[3] Which species may have been the traditional emblem of Roman power, and the Ales Jovis, is very uncertain.


EAGLEHAWK, a borough of Bendigo county, Victoria, Australia, 105 m. by rail N.N.W. of Melbourne and 4 m. from Bendigo, with which it is connected by steam tramway. Pop. (1901) 8130. It stands on the Bendigo gold-bearing reef, and its mines are important.


EAGRE (a word of obscure origin; the earliest form seems to be higre, Latinized as higra, which William of Malmesbury gives as the name of the bore in the Severn; the New English Dictionary rejects the usual derivations from the O. Eng. eagor or egor, which is seen in compounds meaning “flood,” and also the connexion with the Norse sea-god Aegir), a tide wave of great height rushing up an estuary (see [Bore]), used locally of the Humber and Trent.

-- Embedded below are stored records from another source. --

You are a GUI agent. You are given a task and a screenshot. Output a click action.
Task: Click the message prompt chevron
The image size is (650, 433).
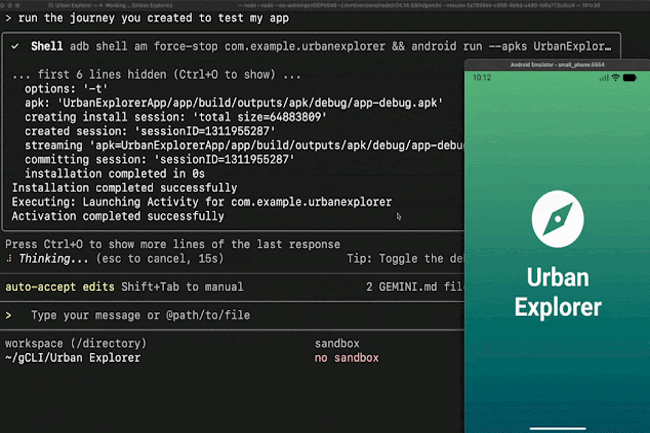pyautogui.click(x=9, y=316)
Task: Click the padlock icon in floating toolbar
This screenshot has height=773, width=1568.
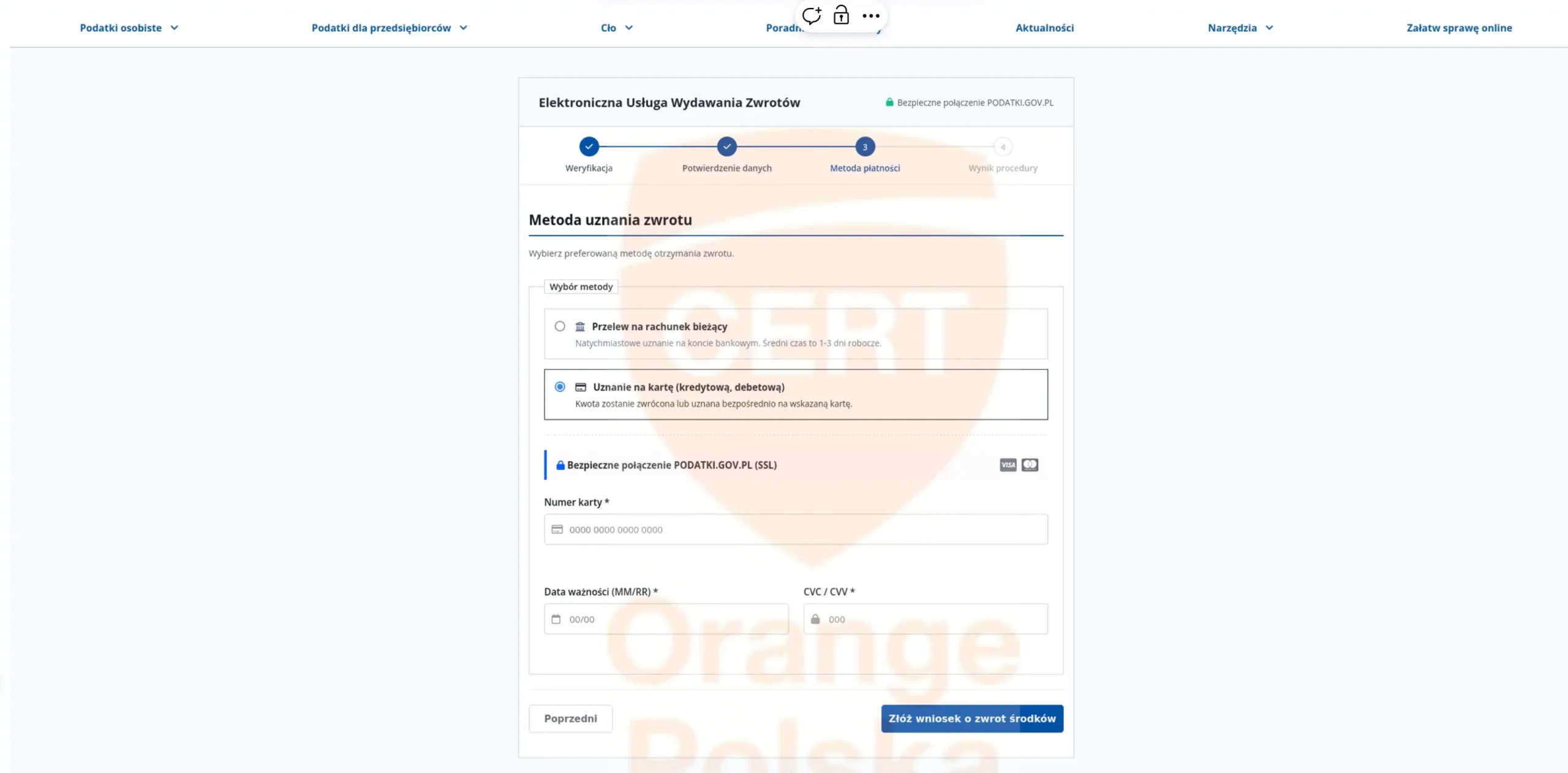Action: [x=841, y=15]
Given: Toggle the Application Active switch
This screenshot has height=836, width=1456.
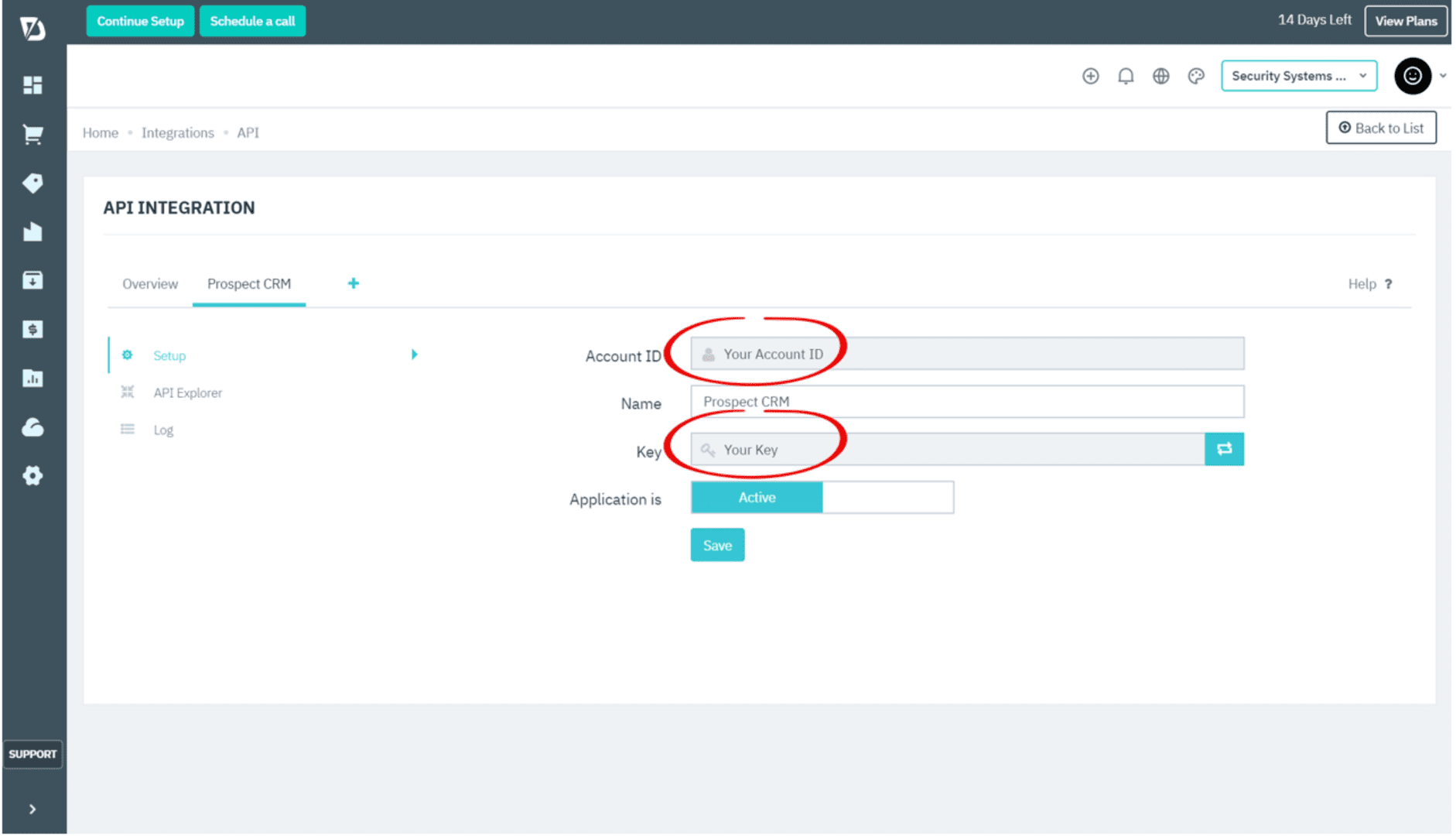Looking at the screenshot, I should [757, 498].
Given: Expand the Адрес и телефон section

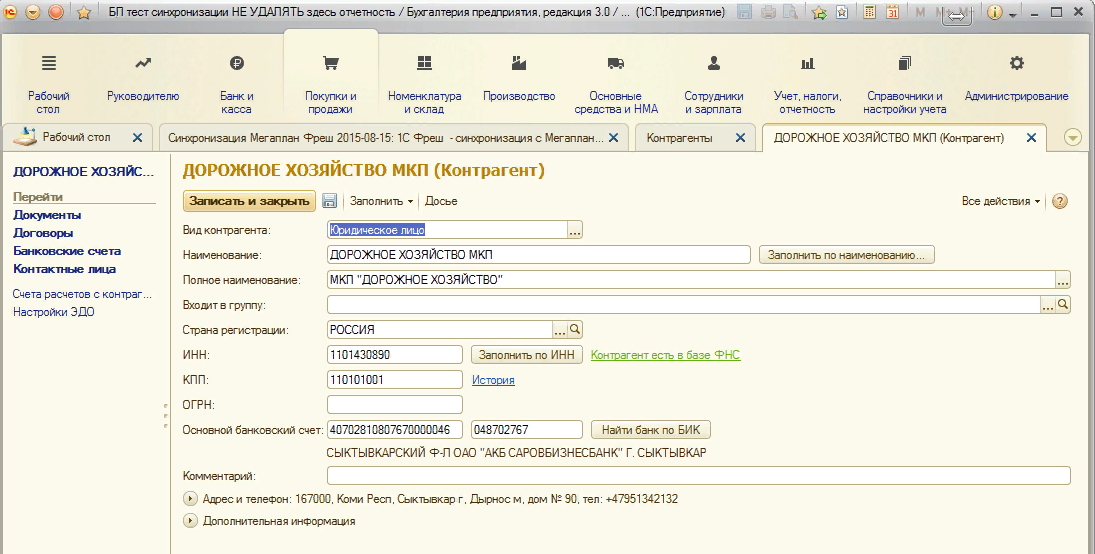Looking at the screenshot, I should tap(191, 498).
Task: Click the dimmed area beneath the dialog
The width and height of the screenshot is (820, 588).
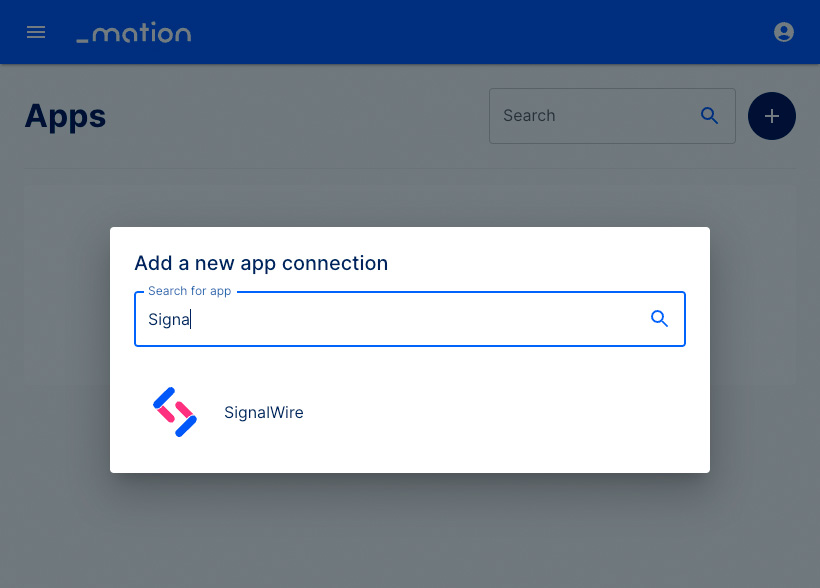Action: (410, 528)
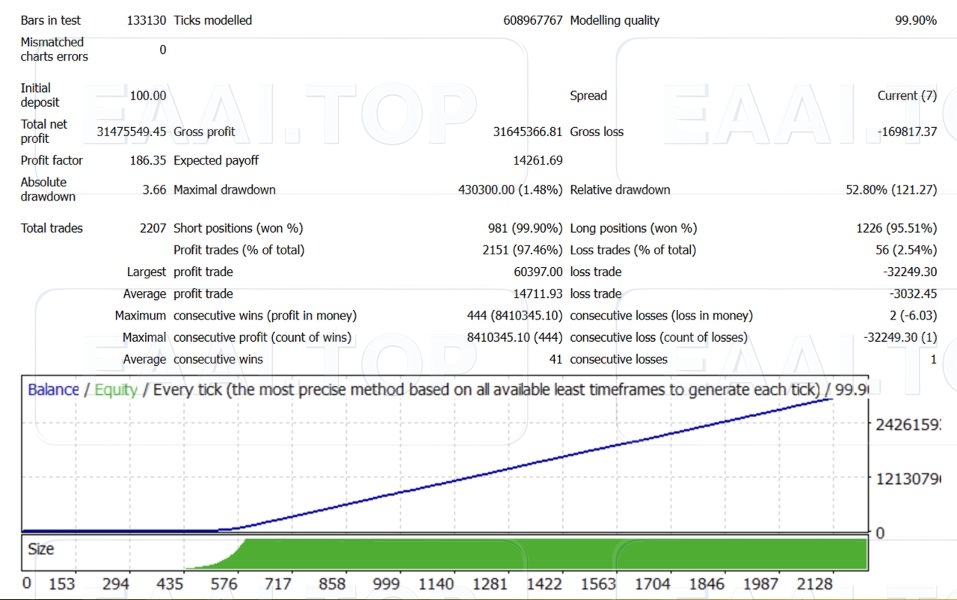Click the y-axis label 0 on the balance chart
Viewport: 957px width, 600px height.
880,534
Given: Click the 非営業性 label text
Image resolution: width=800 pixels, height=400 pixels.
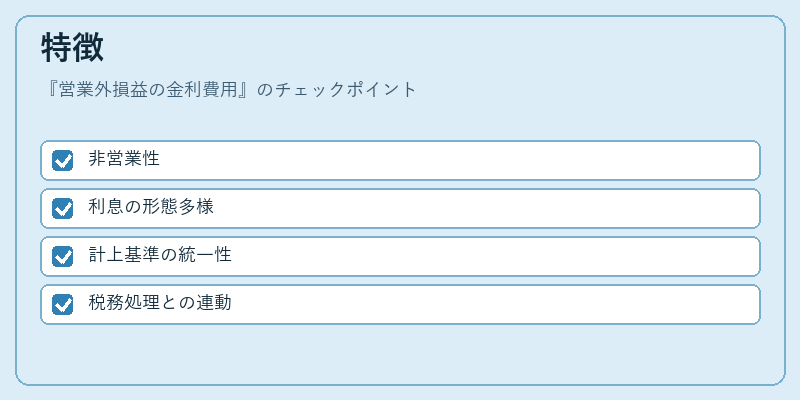Looking at the screenshot, I should point(124,159).
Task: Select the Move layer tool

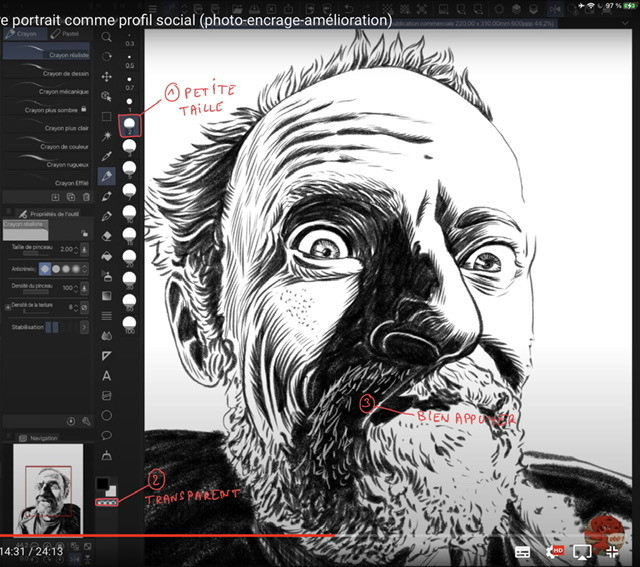Action: point(106,77)
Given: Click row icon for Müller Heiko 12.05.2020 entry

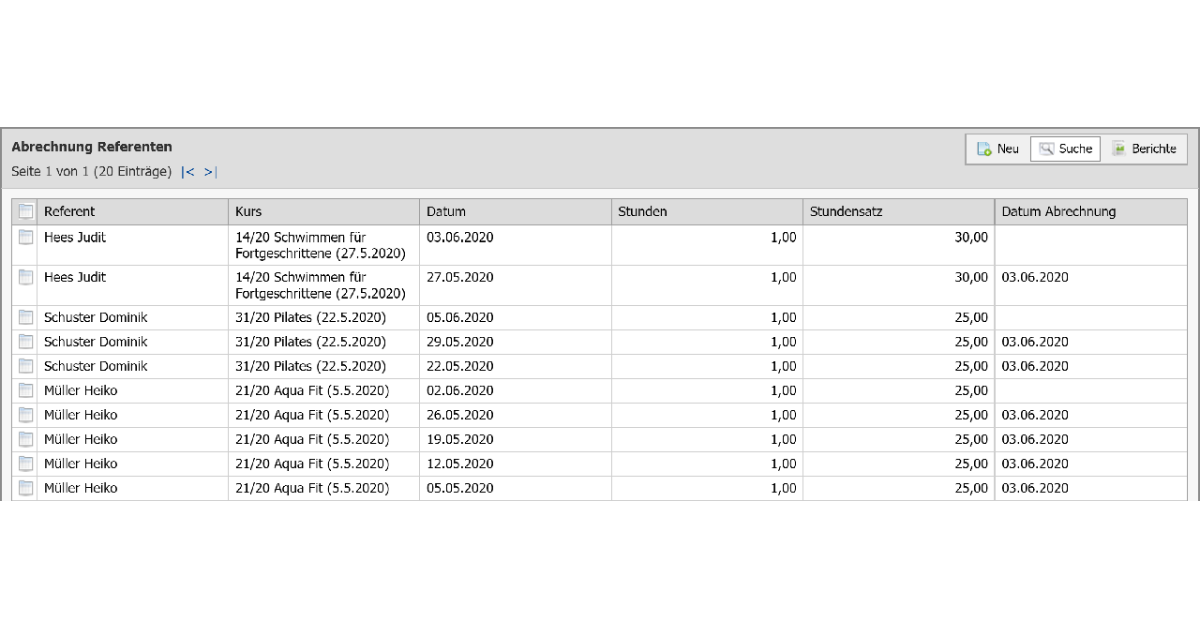Looking at the screenshot, I should point(26,464).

EAKINS, THOMAS (1844-  ), American portrait and figure painter, was born at Philadelphia, on the 25th of July 1844. A pupil of J.L. Gérôme, in the École des Beaux-Arts, Paris, and Also of Léon Bonnat, besides working in the studio of the sculptor Dumont, he became a prolific portrait painter. He also painted genre pictures, sending to the Centennial Exhibition at Philadelphia, in 1876, the “Chess Players,” now in the Metropolitan Museum of Art, New York. A large canvas, “The Surgical Clinic of Professor Gross,” owned by Jefferson Medical College, Philadelphia, contains many life-sized figures. Eakins, with his pupil Samuel Murray (b. 1870), modelled the heroic “Prophets” for the Witherspoon Building, Philadelphia, and his work in painting has a decided sculptural quality. He was for some years professor of anatomy at the schools of the Pennsylvania Academy of Fine Arts in Philadelphia. A man of great inventiveness, he experimented in many directions, depicting on canvas modern athletic sports, the negro, and early American life, but he is best known by his portraits. He received awards at the Columbian (1893), Paris (1900), Pan-American (1900), and the St Louis (1904), Expositions; and won the Temple medal in the Pennsylvania Academy of Fine Arts, and the Proctor prize of the National Academy of Design.


EALING, a municipal borough in the Ealing parliamentary division of Middlesex, England, suburban to London, 9 m. W. of St Paul’s cathedral. Pop. (1891) 23,979; (1901) 33,031. The nucleus of the town, the ancient village, lies south of the highroad to Uxbridge, west of the open Ealing Common. The place is wholly residential. At St Mary’s church, almost wholly rebuilt c. 1870, are buried John Oldmixon, the historian (d. 1742), and Horne Tooke (d. 1812). The church of All Saints (1905) commemorates Spencer Perceval, prime minister, who was assassinated in the House of Commons in 1812. It was erected under the will of his daughter Frederica, a resident of Ealing. Gunnersbury Park, south of Ealing Common, is a handsome Italian mansion. Among former owners of the property was Princess Amelia, daughter of George II., who lived here from 1761 till her death in 1786. The name of Gunnersbury is said to be traceable to the residence here of Gunilda, niece of King Canute. The manor of Ealing early belonged to the see of London, but it is not mentioned in Domesday and its history is obscure.